## Provided passage
>> Begin
Teaching and Learning Activities Leading to Engineering Graduate Attribute Development

Teaching and Learning Activities Leading to Engineering Graduate Attribute Development

R. Paul, S. Hladik, R. Hugo (2016).  Teaching and Learning Activities Leading to Engineering Graduate Attribute Development. 15.

Engineering graduate attributes, as formulated through the Washington Accord, guide higher-education institutes worldwide in the development of their engineering curriculum. It is, however, challenging for instructors to know which methods are most effective in developing some of these attributes in their students. This can result in certain graduate attributes receiving isolated coverage in one engineering course, impacting the ability to achieve deep learning through scaffolding. This paper presents a literature survey summarizing methods reported in the literature for developing, assessing and quantifying development of engineering graduate attributes.

The first phase of the study was presented in during the 11th International CDIO Conference in Chengdu China and compared graduate attribute requirements by country. Graduate attribute guidelines from worldwide engineering regulating bodies were collected and analyzed. The results identified five themes of engineering graduate attributes split into 21 categories. The five themes included: knowledge base, professionalism, problem solving, diverse work setting, and design. The themes and categories identified in the Chengdu paper will be used as the starting point for this study.
>> End
## Given information
>> Begin
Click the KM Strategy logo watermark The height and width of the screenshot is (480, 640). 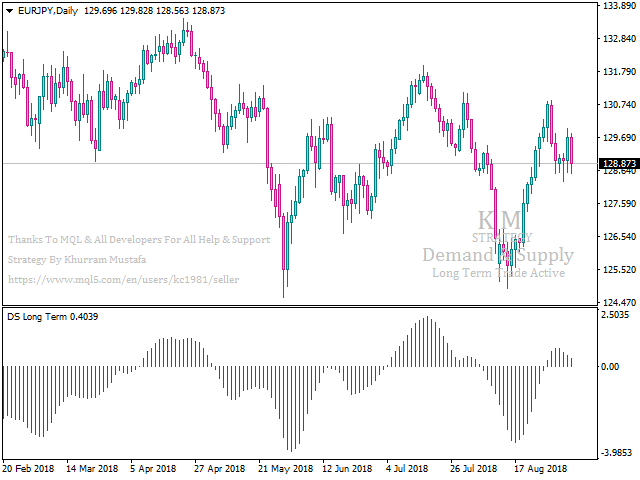click(x=498, y=223)
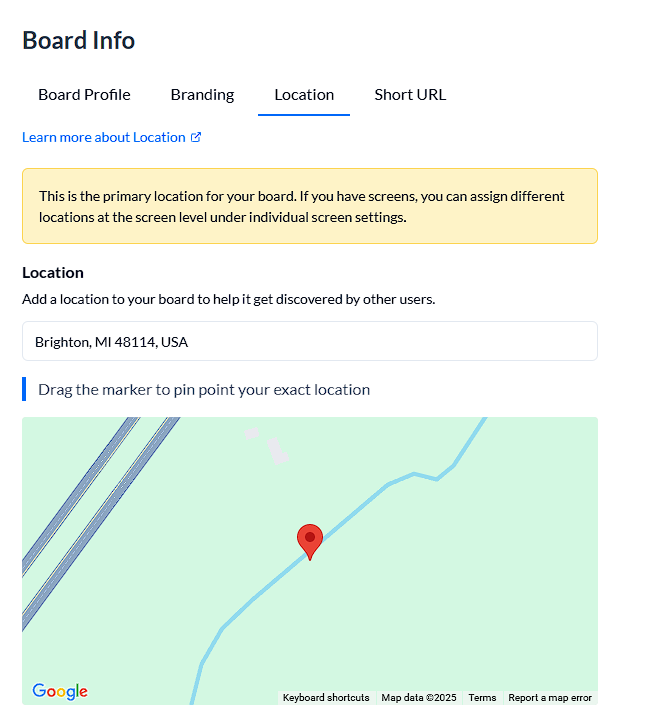Open the Learn more about Location link

tap(104, 137)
>> End
## Problems to work on
[A] From the graduate attributes abstract, reproduce the part that opens with the words containing "R. Paul, S." and closes with "engineering graduate attributes.".
[B] According to the graduate attributes abstract, how many categories were the five themes of engineering graduate attributes split into?
[C] Does each statement agree with the graduate attributes abstract? Answer yes or no for each, quoting the deciding words.
(i) Engineering graduate attributes were formulated through the Washington Accord.
(ii) Design is one of the five themes identified.
(iii) The paper presents a new experimental study conducted with engineering students.

## Task results
[A]
R. Paul, S. Hladik, R. Hugo (2016).  Teaching and Learning Activities Leading to Engineering Graduate Attribute Development. 15.

Engineering graduate attributes, as formulated through the Washington Accord, guide higher-education institutes worldwide in the development of their engineering curriculum. It is, however, challenging for instructors to know which methods are most effective in developing some of these attributes in their students. This can result in certain graduate attributes receiving isolated coverage in one engineering course, impacting the ability to achieve deep learning through scaffolding. This paper presents a literature survey summarizing methods reported in the literature for developing, assessing and quantifying development of engineering graduate attributes.

[B] 21 categories.

[C]
(i) Yes: "Engineering graduate attributes, as formulated through the Washington Accord"
(ii) Yes: "The five themes included: knowledge base, professionalism, problem solving, diverse work setting, and design."
(iii) No: "This paper presents a literature survey summarizing methods reported in the literature for developing, assessing and quantifying development of engineering graduate attributes."